(Saved data entries)
⟨
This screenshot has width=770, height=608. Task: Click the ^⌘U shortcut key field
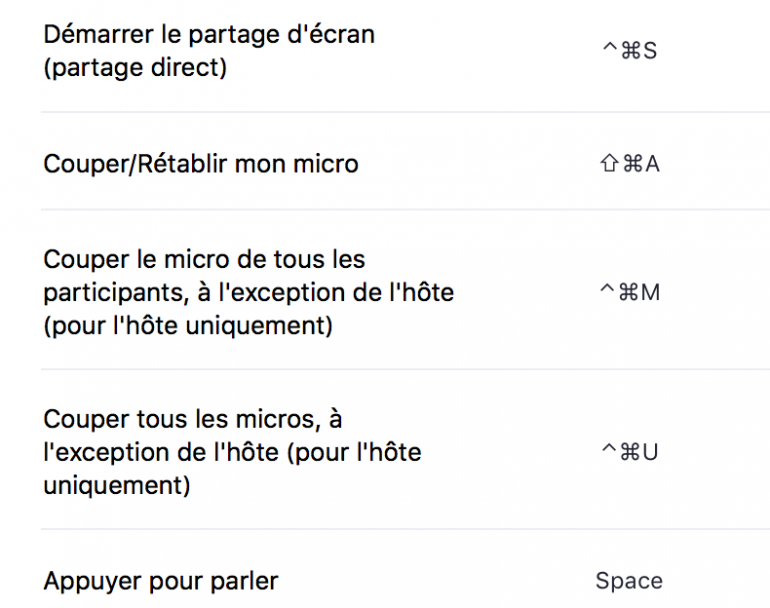pos(629,451)
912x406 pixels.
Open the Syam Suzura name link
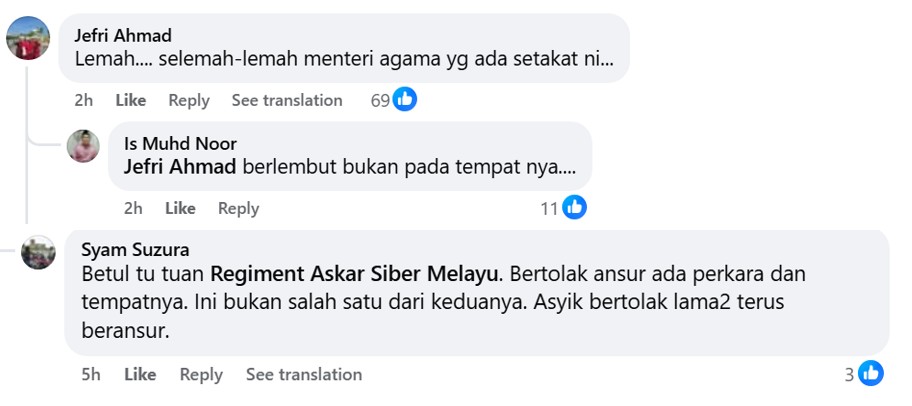coord(135,249)
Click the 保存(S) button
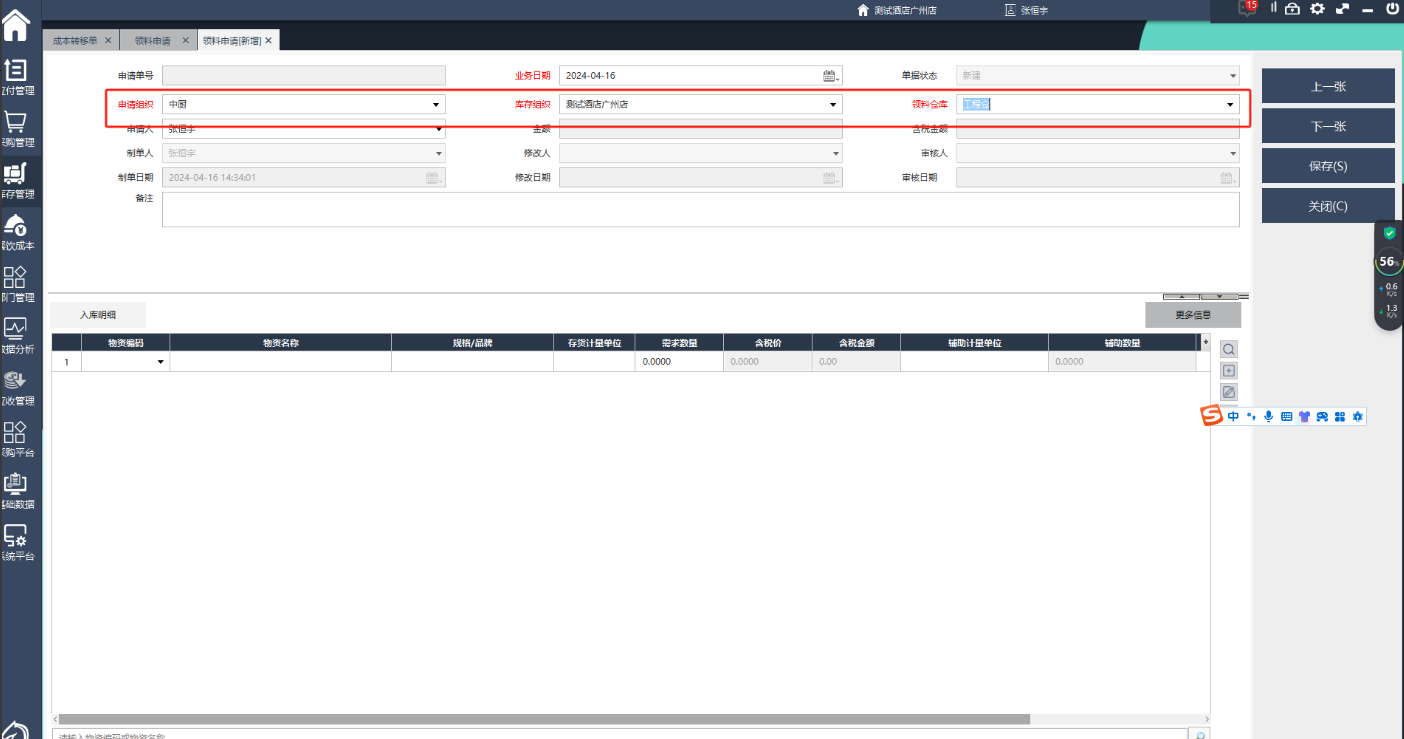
⟩
# PROBLEM STATEMENT:
Please copy the data above character for character, skipping any pictures.

# YOUR SOLUTION:
This screenshot has width=770, height=608. Task: Click the ^⌘U shortcut key field
pos(629,451)
912x406 pixels.
Open the Syam Suzura name link
coord(135,249)
Click the 保存(S) button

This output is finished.